In recent years, the Economist magazine has published several long articles about the growth of the freelancing workforce without mentioning any of the concerns that freelancers have about this individualistic new employment market.
But finally they’ve acknowledged the existence of potential downsides. Just as we argue in Independents Unite!, the Economist recently wrote that our social structures are not equipped to deal with so many solo entrepreneurs.
The magazine devoted the cover, leader and main feature spread of the January 3 2015 edition to the topic of freelancers, under the headline “Workers on tap” (article paywall protected).
The leader summarizes the growth of the “on-demand economy”, meaning the emergence of websites that farm out microtasks to an army of freelance workers. It’s not just manual labour and computer-based task work: technology is allowing high-skilled knowledge work to be broken down into parcels and offered to the crowd to complete.
Here are a few of the Economist’s thoughts:
“Risks borne by companies are being pushed back on to individuals – and that has consequences for everybody…
“Consumers are the clear winners; so are Western workers who value flexibility over security… Taxpayers stand to gain if on-demand labour is used to improve efficiency in the provision of public service…”

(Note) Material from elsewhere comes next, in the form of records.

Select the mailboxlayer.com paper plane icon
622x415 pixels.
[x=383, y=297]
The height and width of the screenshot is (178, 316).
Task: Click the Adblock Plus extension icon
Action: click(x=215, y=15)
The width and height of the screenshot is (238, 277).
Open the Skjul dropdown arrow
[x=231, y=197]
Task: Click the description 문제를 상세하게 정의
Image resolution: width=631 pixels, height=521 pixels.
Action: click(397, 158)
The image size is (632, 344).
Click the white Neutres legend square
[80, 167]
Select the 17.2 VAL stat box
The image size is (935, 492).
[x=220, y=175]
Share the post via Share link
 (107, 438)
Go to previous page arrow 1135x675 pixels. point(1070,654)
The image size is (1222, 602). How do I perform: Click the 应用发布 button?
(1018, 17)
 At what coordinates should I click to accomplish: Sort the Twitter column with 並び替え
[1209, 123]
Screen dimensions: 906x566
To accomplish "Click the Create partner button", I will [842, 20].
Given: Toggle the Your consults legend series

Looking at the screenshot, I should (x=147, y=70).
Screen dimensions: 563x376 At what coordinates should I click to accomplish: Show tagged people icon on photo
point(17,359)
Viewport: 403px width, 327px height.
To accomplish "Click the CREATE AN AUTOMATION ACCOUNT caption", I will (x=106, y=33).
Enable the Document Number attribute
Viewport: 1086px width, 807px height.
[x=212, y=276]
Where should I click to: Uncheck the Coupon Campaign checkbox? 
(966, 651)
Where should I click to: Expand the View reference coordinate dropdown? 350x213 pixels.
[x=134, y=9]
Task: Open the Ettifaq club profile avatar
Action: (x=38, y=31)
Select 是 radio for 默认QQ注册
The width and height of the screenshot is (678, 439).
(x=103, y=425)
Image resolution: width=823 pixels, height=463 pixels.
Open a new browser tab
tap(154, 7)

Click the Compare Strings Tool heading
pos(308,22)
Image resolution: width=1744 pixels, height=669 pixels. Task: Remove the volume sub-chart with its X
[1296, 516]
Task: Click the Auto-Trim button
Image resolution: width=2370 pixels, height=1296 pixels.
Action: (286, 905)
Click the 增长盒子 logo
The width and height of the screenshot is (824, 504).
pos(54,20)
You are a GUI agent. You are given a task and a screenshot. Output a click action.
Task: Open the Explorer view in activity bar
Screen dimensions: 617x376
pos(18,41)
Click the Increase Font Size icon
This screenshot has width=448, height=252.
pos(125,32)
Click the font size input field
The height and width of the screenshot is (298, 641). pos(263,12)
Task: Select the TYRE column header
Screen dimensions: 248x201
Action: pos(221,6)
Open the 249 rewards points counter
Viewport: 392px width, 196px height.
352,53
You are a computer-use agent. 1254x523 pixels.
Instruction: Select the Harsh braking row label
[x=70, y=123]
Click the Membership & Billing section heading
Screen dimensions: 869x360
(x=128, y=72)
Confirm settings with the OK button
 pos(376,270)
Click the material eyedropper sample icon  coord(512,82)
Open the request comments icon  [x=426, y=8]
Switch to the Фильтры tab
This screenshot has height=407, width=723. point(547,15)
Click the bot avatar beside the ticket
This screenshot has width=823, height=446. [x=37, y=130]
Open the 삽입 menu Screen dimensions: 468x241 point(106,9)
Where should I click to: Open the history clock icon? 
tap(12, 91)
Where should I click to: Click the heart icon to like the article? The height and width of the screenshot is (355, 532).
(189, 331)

“But workers who value security over flexibility… feel justifiably threatened… And the on-demand economy certainly produces unfairnesses: taxpayers will also end up supporting many contract workers who have never built up pensions.”
So what should be done? Here are the Economist’s suggestions:
“The ways governments measure employment and wages will have to change. Many European tax systems treat freelancers as second-class citizens, while American states have different rules for ‘contract workers’ that could be tidied up. Too much of the welfare state is delivered through employers, especially pensions and health care: both should be tied to the individual and made portable…”
We agree. The move toward social security systems not tied to traditional employment is a good start, as long as it does not create new onerous flat-fee charges or make life more difficult for freelancers.
What’s needed is for governments to start talking to the organizations representing freelancers across Europe and the United States and find meaningful policy improvements to ensure individuals aren’t the ultimate losers from the shift to an on-demand economy.